**The records**

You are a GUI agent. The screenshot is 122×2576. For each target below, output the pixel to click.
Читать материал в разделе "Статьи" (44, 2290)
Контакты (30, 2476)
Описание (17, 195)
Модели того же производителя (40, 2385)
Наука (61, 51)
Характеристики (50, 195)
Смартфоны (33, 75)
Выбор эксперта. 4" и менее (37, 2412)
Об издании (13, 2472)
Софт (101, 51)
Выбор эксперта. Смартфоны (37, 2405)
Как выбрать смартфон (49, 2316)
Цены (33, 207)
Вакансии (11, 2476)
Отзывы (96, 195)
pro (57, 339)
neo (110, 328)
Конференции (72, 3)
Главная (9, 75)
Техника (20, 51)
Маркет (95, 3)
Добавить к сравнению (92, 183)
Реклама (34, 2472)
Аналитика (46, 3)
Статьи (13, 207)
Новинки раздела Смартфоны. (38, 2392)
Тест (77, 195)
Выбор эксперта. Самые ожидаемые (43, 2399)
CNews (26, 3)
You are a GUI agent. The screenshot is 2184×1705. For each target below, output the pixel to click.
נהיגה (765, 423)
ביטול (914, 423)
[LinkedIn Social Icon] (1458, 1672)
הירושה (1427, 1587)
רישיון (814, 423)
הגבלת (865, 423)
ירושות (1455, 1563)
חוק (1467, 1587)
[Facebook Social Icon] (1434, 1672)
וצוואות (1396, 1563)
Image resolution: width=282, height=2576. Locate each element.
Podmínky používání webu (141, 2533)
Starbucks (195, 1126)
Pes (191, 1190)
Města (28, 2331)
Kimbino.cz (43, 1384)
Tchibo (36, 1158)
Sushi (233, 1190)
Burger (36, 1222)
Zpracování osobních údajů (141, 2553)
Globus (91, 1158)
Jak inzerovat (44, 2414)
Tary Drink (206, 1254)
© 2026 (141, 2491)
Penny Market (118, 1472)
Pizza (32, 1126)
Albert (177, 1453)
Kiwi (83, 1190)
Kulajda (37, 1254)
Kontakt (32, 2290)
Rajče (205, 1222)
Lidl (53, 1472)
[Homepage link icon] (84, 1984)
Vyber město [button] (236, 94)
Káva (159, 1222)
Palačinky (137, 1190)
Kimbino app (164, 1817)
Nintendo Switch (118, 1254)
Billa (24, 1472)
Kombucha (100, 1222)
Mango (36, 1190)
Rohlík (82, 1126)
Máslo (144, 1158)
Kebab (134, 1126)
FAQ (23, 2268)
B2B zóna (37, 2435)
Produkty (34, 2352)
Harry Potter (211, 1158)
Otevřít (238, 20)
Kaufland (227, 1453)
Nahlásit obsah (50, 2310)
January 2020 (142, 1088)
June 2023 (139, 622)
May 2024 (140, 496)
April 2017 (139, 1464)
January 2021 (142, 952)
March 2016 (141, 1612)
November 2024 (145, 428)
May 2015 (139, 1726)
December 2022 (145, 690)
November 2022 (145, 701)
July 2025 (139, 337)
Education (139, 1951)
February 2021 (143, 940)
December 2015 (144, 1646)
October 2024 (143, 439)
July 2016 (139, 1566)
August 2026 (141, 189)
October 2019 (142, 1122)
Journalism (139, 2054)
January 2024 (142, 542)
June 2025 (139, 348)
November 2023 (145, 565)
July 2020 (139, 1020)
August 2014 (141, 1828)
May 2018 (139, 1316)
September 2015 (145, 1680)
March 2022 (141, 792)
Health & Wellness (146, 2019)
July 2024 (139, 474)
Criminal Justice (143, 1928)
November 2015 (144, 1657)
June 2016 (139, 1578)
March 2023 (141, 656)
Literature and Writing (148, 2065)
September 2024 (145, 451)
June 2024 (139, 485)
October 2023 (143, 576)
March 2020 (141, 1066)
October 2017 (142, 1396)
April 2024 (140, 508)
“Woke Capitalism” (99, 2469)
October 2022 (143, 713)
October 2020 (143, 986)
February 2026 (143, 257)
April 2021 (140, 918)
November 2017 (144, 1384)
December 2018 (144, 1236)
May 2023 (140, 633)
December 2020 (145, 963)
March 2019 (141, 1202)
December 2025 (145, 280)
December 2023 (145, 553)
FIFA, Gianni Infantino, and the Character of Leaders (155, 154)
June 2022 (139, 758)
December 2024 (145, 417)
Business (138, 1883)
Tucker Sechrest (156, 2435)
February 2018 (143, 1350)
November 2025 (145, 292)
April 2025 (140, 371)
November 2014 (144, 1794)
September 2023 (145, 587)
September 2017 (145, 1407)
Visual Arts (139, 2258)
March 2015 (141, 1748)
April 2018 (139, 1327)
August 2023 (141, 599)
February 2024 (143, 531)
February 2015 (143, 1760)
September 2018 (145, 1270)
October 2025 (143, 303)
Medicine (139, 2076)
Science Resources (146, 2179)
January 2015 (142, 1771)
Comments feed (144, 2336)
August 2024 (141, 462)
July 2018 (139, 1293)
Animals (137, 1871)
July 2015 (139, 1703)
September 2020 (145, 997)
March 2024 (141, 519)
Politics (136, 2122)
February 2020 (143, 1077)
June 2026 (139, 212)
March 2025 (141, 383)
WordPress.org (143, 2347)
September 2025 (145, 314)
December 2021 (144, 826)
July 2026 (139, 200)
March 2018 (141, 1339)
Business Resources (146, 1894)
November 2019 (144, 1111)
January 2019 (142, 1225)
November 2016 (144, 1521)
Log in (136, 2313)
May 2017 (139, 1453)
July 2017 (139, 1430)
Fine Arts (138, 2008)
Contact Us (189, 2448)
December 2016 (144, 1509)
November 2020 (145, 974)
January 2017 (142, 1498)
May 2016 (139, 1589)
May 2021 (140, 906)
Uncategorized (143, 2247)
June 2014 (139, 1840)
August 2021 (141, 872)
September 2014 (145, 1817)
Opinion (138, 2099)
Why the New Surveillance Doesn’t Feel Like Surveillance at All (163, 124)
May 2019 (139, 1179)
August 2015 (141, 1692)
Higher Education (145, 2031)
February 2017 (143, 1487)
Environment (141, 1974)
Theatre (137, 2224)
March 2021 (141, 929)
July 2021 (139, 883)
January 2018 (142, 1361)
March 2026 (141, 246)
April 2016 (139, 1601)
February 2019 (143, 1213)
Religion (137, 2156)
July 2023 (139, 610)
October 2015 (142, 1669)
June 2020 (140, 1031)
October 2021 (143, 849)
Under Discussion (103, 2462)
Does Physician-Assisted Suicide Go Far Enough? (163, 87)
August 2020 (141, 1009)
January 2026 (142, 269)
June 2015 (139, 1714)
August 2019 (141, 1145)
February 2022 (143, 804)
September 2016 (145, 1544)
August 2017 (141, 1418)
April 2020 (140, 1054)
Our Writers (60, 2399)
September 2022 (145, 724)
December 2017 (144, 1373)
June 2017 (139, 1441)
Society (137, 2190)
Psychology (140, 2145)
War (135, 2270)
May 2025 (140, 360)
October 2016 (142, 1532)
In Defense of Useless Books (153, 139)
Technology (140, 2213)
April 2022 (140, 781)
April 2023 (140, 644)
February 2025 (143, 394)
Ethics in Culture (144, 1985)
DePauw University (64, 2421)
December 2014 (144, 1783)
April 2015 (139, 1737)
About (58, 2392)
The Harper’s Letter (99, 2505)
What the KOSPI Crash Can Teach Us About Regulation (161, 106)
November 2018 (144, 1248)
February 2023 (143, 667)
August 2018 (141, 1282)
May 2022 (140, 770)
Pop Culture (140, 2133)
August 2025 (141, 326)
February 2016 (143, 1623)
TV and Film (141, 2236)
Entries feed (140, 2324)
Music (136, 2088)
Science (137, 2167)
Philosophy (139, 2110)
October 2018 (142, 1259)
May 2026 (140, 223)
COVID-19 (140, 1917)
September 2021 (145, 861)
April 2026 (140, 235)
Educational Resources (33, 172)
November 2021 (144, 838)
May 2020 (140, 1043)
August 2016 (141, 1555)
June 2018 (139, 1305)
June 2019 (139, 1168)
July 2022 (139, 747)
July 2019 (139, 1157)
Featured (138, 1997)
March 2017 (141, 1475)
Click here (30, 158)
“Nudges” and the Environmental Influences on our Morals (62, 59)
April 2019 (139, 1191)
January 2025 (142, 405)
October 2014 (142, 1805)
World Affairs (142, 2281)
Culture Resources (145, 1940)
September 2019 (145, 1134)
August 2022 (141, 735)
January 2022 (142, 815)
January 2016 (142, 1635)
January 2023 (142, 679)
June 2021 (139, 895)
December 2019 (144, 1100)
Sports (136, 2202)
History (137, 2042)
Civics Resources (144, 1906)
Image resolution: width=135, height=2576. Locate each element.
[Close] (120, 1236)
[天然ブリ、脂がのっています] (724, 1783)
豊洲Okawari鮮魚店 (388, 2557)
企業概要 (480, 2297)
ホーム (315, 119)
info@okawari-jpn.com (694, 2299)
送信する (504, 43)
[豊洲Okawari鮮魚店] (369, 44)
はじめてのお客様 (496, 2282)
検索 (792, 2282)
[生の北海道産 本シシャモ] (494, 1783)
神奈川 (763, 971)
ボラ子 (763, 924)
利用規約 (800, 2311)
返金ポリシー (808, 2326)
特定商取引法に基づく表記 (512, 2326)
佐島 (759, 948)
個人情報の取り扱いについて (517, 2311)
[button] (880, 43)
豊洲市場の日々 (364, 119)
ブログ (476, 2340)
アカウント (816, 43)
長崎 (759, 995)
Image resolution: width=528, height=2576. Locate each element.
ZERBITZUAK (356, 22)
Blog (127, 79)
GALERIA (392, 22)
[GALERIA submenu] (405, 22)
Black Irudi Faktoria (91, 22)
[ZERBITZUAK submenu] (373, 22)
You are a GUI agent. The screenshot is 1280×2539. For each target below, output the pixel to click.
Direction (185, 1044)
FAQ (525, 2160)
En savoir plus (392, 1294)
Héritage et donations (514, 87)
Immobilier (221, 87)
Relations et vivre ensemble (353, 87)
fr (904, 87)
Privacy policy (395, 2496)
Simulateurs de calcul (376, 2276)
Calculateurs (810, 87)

**Required work**
Copy out each line of the data above, exactly, if it lies between the line holding "Tchibo (36, 1158)" and the line holding "Vyber město [button] (236, 94)", inclusive; copy no other line.

**Reply**
Tchibo (36, 1158)
Sushi (233, 1190)
Burger (36, 1222)
Zpracování osobních údajů (141, 2553)
Globus (91, 1158)
Jak inzerovat (44, 2414)
Tary Drink (206, 1254)
© 2026 (141, 2491)
Penny Market (118, 1472)
Pizza (32, 1126)
Albert (177, 1453)
Kiwi (83, 1190)
Kulajda (37, 1254)
Kontakt (32, 2290)
Rajče (205, 1222)
Lidl (53, 1472)
[Homepage link icon] (84, 1984)
Vyber město [button] (236, 94)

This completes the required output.